O interessante: por muito tempo, o letterboxing foi um estigma. Espectadores de TV dos anos 90 reclamavam que não estavam usando a "tela inteira". Os estúdios entravam em pânico. Hoje, a percepção mudou — o letterbox se tornou um sinal visual de "material de cinema de verdade". Serviços de streaming usam isso conscientemente. Um original da Netflix com barras pretas sinaliza imediatamente ao espectador: isso foi feito com intenção cinematográfica, não é uma série qualquer.

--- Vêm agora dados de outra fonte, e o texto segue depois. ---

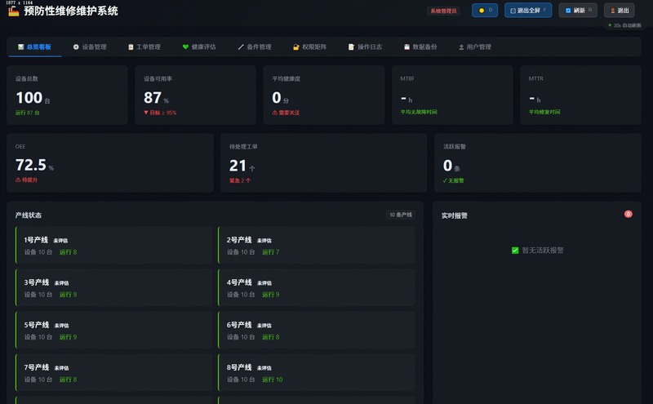
Task: Open the 8号产线 production line card
Action: 317,373

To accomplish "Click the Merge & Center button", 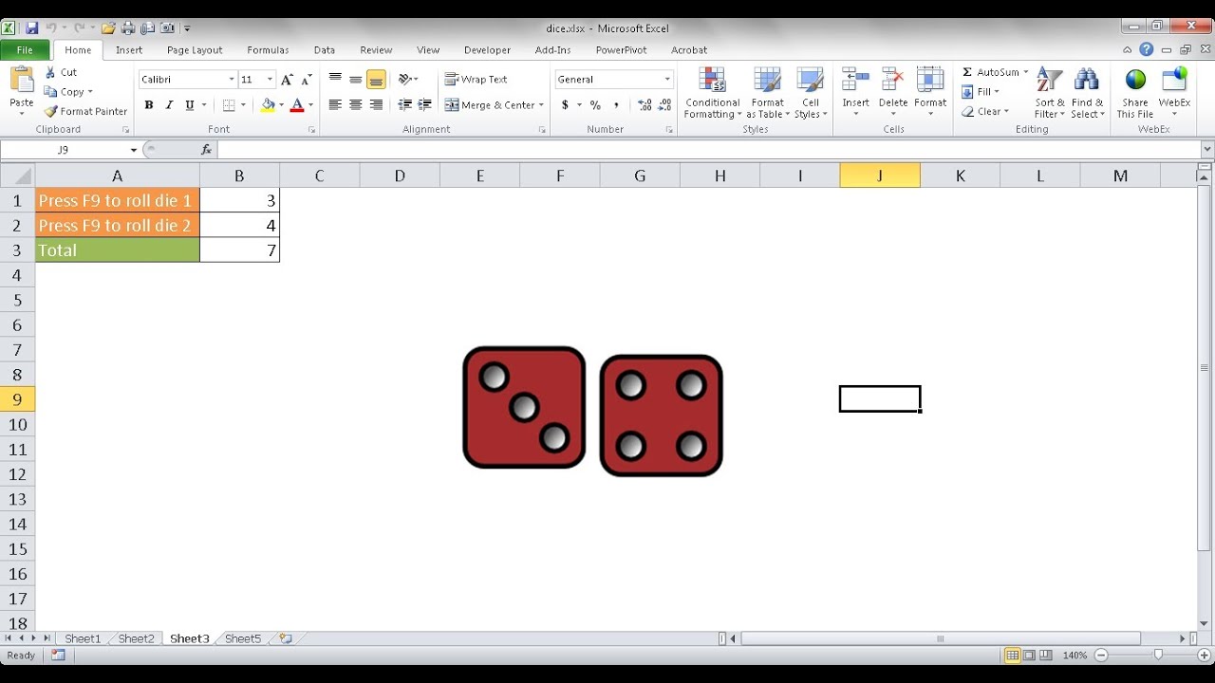I will pyautogui.click(x=494, y=105).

Tecnicamente, na masterização, você precisa decidir: o letterboxing é a norma para essa distribuição, ou é exigida uma versão nativa 16:9? Neste último caso, você realmente precisará de Pan & Scan ou filmará partes do material separadamente em 16:9. No set em si, você percebe pouco disso — sua composição se orienta pelo formato de filmagem. Na edição, isso se torna relevante: você garante que os elementos importantes estejam na zona de segurança, para que nada crítico seja perdido na conversão para letterbox. E no DCP — digital cinema package — o letterboxing é irrelevante; você entrega em 2,39:1 nativo. Só no home video e no streaming isso se torna uma questão.
O letterboxing cria intimidade através do foco — as bordas são cortadas, a atenção se concentra. Alguns diretores de fotografia usam isso conscientemente para cenas específicas, mesmo que o material seja fundamentalmente 16:9. Um problema técnico se torna um recurso estético.